Before he could reply she reached into her bag and neatly spread the blue dress across the glass counter. Her hands trembled, but she worked deftly. She pointed to the beading. “It is very nice for weddings or for Eid,” she said. Her heart beat in her ears, and she leaned against the counter to steady herself.

The shopkeeper picked up the dress and began to inspect it more closely. Suddenly a large, blue-clad figure Kamila saw out of the corner of her eye approached the counter. The shopkeeper dropped Kamila’s blue fabric in a heap on the glass but to his—and Kamila’s—relief it turned out to be just another female shopper with her mahram. Kamila struggled to look busy while she waited. She didn’t dare to look at her brother; she was sure he was as nervous as she was. What have I gotten us into by coming here? she thought to herself. I am always so full of ideas, but maybe I should have thought this one through a bit more. . . .

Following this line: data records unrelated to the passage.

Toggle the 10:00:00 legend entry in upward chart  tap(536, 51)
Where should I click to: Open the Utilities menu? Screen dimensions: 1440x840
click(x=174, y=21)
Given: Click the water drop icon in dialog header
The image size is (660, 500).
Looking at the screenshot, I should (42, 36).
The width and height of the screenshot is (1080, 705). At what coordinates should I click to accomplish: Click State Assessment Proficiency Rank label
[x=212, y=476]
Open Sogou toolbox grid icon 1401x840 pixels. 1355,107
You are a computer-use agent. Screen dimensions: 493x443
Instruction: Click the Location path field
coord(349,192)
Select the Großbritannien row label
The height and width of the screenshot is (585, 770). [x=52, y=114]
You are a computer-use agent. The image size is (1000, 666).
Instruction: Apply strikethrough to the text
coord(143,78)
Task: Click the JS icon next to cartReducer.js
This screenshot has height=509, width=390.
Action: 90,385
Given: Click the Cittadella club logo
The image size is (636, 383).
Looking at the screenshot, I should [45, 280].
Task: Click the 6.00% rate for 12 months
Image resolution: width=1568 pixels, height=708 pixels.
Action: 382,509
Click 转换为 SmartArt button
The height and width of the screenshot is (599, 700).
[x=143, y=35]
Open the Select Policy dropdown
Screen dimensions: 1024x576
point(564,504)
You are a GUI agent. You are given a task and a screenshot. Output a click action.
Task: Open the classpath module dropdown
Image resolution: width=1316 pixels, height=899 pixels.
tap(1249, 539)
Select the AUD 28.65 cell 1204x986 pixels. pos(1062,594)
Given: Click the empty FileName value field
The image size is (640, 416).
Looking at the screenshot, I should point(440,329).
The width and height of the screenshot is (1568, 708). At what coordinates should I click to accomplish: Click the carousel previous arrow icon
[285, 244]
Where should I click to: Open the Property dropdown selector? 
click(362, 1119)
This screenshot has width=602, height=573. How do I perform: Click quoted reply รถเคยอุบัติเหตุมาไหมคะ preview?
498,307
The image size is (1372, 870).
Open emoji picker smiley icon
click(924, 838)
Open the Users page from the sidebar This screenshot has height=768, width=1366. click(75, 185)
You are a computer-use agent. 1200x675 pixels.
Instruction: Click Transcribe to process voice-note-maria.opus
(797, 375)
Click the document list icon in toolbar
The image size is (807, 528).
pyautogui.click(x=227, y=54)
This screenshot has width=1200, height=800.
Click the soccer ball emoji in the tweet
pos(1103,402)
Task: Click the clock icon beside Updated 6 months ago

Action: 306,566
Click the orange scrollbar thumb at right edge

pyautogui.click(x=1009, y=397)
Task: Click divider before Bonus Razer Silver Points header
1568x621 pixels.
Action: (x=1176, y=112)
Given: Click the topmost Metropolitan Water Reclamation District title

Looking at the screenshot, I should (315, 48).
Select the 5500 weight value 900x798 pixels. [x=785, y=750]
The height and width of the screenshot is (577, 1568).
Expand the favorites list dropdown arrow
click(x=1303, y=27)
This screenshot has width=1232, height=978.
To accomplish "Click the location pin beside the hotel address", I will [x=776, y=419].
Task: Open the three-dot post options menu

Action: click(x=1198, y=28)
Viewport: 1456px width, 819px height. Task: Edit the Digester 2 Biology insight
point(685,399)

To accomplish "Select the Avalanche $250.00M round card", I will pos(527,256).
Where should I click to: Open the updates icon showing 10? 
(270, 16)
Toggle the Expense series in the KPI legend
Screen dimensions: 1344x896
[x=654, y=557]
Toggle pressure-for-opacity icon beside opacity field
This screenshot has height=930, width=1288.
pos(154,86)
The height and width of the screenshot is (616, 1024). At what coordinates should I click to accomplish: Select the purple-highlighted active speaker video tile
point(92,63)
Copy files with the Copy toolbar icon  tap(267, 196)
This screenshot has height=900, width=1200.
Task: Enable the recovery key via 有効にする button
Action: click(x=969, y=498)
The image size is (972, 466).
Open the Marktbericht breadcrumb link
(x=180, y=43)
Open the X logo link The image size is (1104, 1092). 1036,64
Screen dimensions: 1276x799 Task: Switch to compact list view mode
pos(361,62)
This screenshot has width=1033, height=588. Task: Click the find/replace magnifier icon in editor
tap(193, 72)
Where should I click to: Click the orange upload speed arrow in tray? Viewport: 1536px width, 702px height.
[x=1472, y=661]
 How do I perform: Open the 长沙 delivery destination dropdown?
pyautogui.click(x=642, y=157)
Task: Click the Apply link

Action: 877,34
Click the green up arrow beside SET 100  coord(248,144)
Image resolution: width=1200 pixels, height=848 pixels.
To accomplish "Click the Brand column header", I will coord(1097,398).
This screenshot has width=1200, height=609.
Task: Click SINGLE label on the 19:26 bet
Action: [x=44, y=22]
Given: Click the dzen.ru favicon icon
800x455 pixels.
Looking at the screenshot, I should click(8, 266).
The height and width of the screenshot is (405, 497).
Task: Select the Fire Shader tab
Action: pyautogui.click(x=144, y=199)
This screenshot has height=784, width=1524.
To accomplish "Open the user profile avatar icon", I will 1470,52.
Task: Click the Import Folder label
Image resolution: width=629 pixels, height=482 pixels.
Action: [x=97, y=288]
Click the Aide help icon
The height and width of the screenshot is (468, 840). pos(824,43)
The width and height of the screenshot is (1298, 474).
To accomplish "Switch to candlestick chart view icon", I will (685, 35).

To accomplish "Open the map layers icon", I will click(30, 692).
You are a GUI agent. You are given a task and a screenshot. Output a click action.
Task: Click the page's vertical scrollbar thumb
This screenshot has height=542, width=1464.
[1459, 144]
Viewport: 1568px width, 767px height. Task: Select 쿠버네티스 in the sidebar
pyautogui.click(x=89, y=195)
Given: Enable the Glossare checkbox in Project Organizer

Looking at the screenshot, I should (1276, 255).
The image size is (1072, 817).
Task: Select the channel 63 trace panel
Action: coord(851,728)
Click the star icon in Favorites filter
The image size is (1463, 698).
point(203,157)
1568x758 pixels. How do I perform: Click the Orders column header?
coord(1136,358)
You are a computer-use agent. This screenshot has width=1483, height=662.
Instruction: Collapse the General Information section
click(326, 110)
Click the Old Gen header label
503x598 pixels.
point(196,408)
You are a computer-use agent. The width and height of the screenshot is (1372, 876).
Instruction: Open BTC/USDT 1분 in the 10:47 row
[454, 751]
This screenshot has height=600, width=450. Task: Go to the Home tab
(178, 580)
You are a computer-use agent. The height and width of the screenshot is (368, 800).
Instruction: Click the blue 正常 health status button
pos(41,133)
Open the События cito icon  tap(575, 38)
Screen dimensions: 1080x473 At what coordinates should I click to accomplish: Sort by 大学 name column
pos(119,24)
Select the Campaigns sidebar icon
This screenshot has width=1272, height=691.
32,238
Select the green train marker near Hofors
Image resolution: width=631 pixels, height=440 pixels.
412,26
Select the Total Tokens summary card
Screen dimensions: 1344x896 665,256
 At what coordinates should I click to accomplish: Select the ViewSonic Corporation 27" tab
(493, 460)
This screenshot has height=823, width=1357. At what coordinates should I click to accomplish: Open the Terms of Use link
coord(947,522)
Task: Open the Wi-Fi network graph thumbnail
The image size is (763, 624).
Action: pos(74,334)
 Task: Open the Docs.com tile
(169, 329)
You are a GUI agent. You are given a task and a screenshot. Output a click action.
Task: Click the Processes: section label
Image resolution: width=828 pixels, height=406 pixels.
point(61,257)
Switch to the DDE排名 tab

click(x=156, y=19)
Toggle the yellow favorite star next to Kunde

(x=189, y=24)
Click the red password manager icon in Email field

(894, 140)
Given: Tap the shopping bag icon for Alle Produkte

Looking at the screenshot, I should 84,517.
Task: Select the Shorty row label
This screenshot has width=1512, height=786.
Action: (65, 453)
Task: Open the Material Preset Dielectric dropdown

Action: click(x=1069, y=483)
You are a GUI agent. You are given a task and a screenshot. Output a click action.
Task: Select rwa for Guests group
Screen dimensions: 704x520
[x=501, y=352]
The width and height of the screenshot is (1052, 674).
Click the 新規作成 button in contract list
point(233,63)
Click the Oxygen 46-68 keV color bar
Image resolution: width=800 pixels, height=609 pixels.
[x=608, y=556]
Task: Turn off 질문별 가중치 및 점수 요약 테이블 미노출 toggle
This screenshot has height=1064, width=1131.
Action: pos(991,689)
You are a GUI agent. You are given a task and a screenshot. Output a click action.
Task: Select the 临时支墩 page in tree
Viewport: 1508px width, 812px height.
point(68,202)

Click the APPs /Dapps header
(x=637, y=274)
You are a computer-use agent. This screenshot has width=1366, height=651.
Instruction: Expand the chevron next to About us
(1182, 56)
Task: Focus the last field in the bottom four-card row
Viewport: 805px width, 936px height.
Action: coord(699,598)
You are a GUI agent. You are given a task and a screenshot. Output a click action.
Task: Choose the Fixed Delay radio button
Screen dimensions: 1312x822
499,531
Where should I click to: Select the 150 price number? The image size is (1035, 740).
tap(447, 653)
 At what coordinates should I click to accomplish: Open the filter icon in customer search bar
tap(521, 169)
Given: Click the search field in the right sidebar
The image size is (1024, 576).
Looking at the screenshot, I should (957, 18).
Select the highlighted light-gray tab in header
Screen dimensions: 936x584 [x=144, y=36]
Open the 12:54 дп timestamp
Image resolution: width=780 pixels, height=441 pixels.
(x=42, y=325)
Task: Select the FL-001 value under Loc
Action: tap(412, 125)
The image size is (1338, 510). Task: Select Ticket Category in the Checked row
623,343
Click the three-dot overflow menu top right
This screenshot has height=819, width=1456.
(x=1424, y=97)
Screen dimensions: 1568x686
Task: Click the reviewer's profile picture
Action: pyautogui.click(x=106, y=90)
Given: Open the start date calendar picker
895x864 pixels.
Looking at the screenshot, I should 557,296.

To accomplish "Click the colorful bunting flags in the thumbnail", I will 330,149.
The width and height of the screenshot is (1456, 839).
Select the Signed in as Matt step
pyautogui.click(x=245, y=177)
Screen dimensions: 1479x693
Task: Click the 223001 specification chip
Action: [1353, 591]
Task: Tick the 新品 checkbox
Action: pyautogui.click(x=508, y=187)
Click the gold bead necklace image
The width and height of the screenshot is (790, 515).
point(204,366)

But at last the woman departed, and the shopkeeper returned.

“Another seamstress like you came to see me earlier this week,” he said, speaking in a low voice. “She also offered to make dresses for my store. I’ve never really bought much from local women before, but I think I am going to have to start now. Things are tough for everyone, and no one can afford the imported clothes anymore.”

Kamila felt a small surge of excitement. As she had seen during her last trip to Lycée Myriam, most shopkeepers no longer thought it worth making the risky trip to Pakistan for a handful of dresses that only a few Kabulis could buy. This was her opportunity.

“Okay, I will take it,” he said, putting Kamila’s sample next to another pile of dresses on his side of the glass. “Can you make more like this? I don’t need so many dresses, actually, but I could use some more shalwar kameez for women, simpler clothing that people use for every day.”

“Oh, yes, that will not be a problem,” Kamila said. She kept her voice quiet and even so as not to betray the wave of elation she felt. And she felt grateful for the anonymity of her chadri. “We can produce as much as you need.”

The storekeeper returned the smile he could not see. “Very good. Then I will take five pantsuits and three dresses. Can you have them ready by next week?”

Kamila assured him she could. The store owner then took down bolts of polyester blends and rayon in different colors from a shelf behind him. Picking up his scissors, he cut enough material to make the suits he had ordered and placed the fabric into a dark shopping bag that he handed to Rahim. Throughout their short exchange Kamila saw that he had been keeping a close watch on the doorway for any sign of the Amr bil-Maroof. He had no desire to be caught speaking with a female customer, even if her mahramwas present. So far things had been uneventful.

“Okay, then, I will see you in a week,” he said. “I am Mehrab. What is your name so that I can know you when you come back?” Now that everyone had to wear the chadri, all his customers looked the same.

Where her answer came from, Kamila did not know. But as soon as the shop owner had spoken she realized it was too dangerous to use her real name.

“Roya,” Kamila said. “My name is Roya.”

Picking up her black carry-all from the counter, Kamila thanked Mehrab and promised she would return the following week. She and Rahim left the store and made their way back toward the street. Though the entire transaction had taken less than fifteen minutes, Kamila felt as if hours had passed.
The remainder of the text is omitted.